What’s spookier than Count Dracula’s castle? While there is no official Halloween holiday in Italy, at one place in Puglia – the so-called Skull Cathedral of Otranto – things are pretty scary 365 days a year.
Now, let there be any doubt, Otranto is a supremely beautiful seaside Southern Italian town, situated on the eastern edge of the Salento peninsula. Like many things in this part of Italy, the town traces its origins to the ancient Greeks. In summer, you can actually walk down from Otranto’s ramparts right to the sea and have a swim in the crystal clear waters. It’s sunny, fabulous Italian fun.
But things were not so fabulous back in 1480: that’s the year the Ottoman Turks arrived and sacked the city, remaining in control for 13 months. Otranto is the easternmost town in Italy and that made it vulnerable to the predatory Turks, who didn’t show up to have a tea party: for a while in 1480, any Christian who would not renounce their faith for Islam was summarily beheaded. When the massacre was complete, 800 locals had been slain, and today their bones – all of them – are on prominent display behind immense glass panels inside Otranto’s cathedral. It is a bone-chilling sight in the most literal sense and not for the faint of heart or small children, but it is a part of Italy’s very, very long and often dramatic history all the same.
The cathedral itself is actually even older, dating back to 1088. And there’s more scary stuff inside, too, namely the Tree of Life mosaic which has decorated the floor since 1163, and survived the Turkish onslaught.
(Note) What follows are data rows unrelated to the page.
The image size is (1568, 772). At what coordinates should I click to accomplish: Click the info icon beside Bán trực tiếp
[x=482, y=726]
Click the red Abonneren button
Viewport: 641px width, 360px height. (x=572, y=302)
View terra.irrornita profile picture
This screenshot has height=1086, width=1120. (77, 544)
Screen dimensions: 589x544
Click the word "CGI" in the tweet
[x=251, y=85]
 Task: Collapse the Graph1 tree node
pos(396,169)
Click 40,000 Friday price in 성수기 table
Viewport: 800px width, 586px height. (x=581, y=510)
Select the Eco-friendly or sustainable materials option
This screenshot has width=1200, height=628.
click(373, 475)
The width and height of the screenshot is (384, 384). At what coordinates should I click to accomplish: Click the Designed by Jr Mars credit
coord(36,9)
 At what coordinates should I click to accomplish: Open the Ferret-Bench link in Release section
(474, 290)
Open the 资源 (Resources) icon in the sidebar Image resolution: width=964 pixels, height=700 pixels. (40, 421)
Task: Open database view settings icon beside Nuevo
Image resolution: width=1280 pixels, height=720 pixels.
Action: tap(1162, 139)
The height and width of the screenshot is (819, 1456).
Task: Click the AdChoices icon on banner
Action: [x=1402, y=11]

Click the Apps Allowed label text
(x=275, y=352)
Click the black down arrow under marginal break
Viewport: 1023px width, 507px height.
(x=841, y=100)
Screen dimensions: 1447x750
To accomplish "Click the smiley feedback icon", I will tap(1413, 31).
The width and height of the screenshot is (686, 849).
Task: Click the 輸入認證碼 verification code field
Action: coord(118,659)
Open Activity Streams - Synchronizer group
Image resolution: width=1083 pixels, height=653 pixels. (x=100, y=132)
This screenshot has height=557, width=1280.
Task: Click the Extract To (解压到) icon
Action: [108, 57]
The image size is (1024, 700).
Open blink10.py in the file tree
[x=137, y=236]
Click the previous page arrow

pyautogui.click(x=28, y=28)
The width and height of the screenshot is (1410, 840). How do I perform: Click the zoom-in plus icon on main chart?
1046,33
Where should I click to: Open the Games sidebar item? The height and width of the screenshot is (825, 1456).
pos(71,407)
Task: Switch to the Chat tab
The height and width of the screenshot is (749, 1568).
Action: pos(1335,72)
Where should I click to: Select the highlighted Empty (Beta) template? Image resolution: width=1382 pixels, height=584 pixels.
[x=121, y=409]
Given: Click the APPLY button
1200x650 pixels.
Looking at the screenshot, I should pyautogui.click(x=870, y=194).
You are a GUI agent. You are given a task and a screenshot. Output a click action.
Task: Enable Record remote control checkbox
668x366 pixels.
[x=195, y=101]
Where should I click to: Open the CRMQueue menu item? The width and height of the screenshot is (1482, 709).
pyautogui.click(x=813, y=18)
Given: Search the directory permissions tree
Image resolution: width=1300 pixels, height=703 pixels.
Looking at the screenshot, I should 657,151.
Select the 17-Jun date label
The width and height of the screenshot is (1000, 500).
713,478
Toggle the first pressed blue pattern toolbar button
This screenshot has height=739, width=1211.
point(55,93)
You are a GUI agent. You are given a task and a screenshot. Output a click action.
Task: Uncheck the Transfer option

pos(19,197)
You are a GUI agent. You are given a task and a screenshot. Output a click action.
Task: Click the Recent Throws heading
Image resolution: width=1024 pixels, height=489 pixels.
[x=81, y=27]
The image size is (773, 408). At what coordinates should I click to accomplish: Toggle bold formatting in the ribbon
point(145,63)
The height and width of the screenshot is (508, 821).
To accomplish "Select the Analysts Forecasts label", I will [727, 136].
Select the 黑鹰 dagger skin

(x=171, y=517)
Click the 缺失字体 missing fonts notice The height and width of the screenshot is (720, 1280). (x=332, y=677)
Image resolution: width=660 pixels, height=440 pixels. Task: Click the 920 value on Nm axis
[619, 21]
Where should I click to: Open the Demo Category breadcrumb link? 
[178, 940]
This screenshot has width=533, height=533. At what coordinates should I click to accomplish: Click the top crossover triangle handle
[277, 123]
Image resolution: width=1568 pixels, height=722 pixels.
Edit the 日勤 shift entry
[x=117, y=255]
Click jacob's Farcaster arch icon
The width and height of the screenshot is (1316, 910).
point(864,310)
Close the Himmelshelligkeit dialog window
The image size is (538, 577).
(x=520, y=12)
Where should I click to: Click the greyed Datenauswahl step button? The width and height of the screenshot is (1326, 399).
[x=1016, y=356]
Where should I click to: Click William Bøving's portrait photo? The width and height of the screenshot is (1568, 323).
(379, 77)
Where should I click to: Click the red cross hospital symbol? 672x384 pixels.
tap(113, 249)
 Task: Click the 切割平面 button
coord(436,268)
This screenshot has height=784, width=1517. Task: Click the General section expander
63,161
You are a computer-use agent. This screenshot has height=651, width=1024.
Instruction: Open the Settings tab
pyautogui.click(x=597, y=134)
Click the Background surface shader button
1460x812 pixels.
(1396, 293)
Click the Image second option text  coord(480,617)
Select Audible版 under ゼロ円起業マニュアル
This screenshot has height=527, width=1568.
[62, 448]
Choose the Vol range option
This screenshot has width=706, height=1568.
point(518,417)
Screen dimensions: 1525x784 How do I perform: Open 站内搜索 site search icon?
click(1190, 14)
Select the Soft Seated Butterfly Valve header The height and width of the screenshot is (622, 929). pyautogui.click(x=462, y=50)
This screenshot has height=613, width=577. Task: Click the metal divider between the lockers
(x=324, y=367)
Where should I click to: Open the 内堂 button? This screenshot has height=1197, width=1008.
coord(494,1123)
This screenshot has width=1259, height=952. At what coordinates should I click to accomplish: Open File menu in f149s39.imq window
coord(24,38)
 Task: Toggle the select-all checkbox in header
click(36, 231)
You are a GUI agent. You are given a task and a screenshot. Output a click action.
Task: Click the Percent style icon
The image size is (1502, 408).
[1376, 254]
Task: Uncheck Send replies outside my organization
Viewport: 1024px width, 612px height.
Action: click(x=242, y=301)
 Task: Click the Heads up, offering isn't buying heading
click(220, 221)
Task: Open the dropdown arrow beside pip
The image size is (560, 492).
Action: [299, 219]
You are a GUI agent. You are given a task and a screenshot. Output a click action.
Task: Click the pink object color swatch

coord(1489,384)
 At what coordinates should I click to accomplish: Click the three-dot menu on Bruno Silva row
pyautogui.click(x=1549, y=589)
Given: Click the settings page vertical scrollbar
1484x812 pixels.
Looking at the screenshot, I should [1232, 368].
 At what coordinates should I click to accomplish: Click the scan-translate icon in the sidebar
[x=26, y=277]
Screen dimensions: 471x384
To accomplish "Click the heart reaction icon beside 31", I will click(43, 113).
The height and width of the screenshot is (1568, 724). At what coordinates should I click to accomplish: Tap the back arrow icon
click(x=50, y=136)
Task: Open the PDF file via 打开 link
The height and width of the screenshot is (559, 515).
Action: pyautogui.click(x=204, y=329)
In addition to scenes from the Old Testament, there are images of the zodiac, the Arthurian Cycle, heaven, hell and the monsters of the Apocalypse (at least these are monsters you can step on!)
From now through June, the cathedral is open daily from 7AM to noon and again from 3PM to 5PM. If you happen to be Otranto in the middle of the day when the cathedral is closed, this is a sight that is definitely worth waiting for, so grab a slice of pizza or scoop of gelato, drink in the views and then wait for the big wooden door of history to open up. There’s nothing else like it anywhere in the world.